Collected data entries
[Start of section]

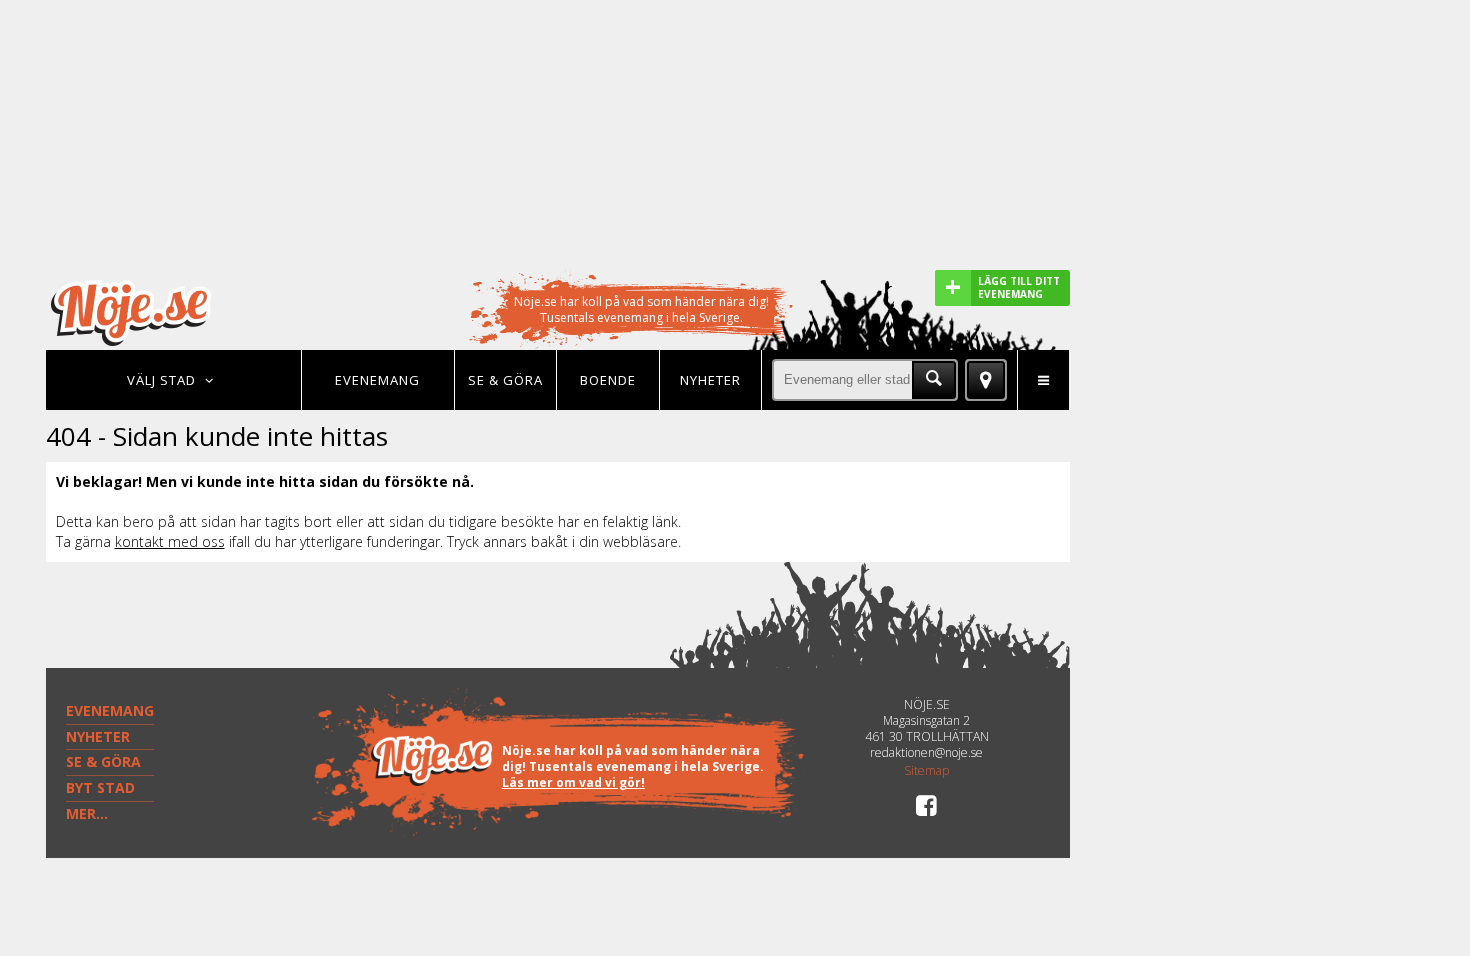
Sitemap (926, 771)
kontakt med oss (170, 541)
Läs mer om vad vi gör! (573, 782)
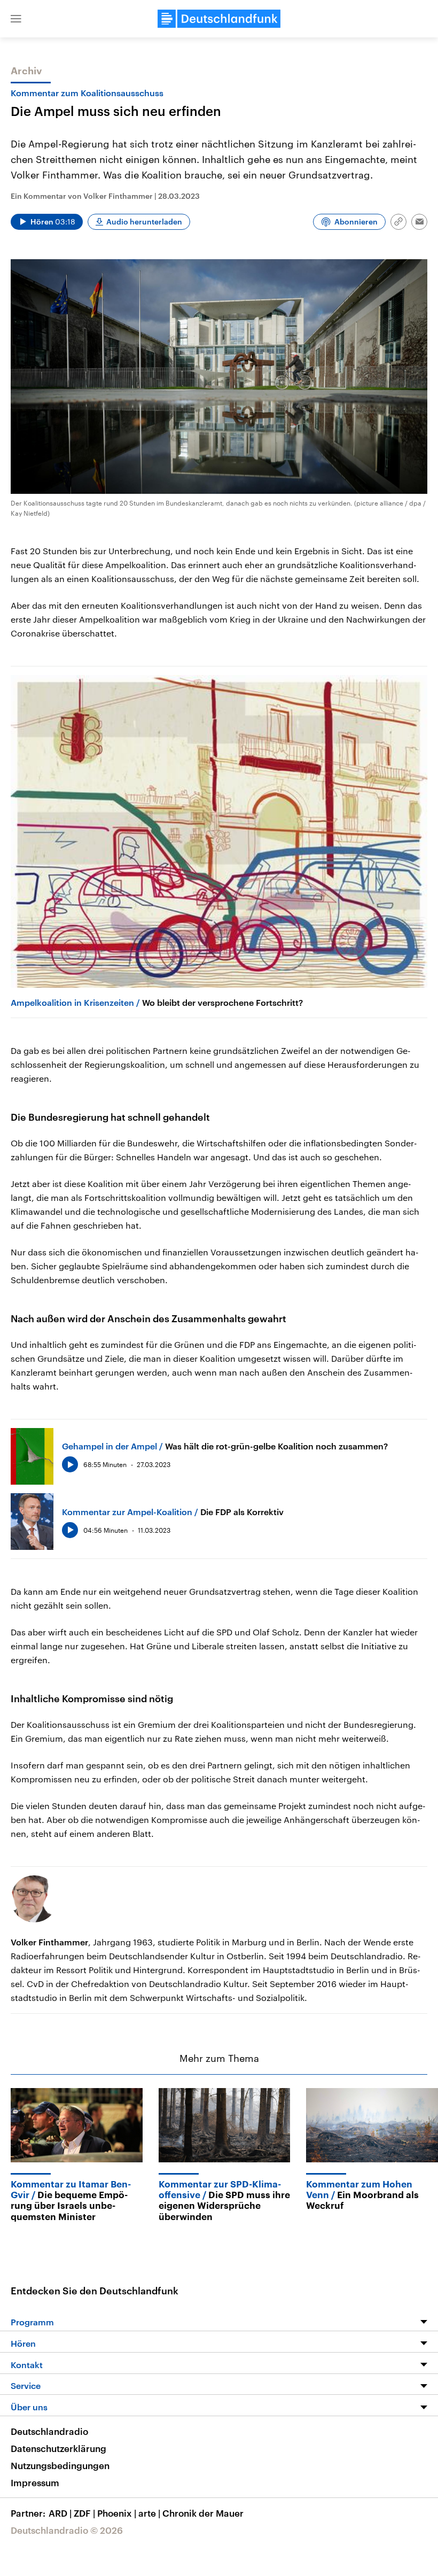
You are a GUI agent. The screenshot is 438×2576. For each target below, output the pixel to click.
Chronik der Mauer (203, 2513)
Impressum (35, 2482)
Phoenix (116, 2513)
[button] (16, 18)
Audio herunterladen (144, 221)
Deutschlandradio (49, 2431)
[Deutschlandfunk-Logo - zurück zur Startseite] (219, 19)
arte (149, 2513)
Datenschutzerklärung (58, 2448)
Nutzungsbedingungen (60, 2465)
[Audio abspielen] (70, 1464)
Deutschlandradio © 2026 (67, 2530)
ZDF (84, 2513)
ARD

[End of section]

• _What needs to be done_:
Of the lines above, copy each one that contains the word "Deutschlandradio".

• _Response_:
Deutschlandradio (49, 2431)
Deutschlandradio © 2026 (67, 2530)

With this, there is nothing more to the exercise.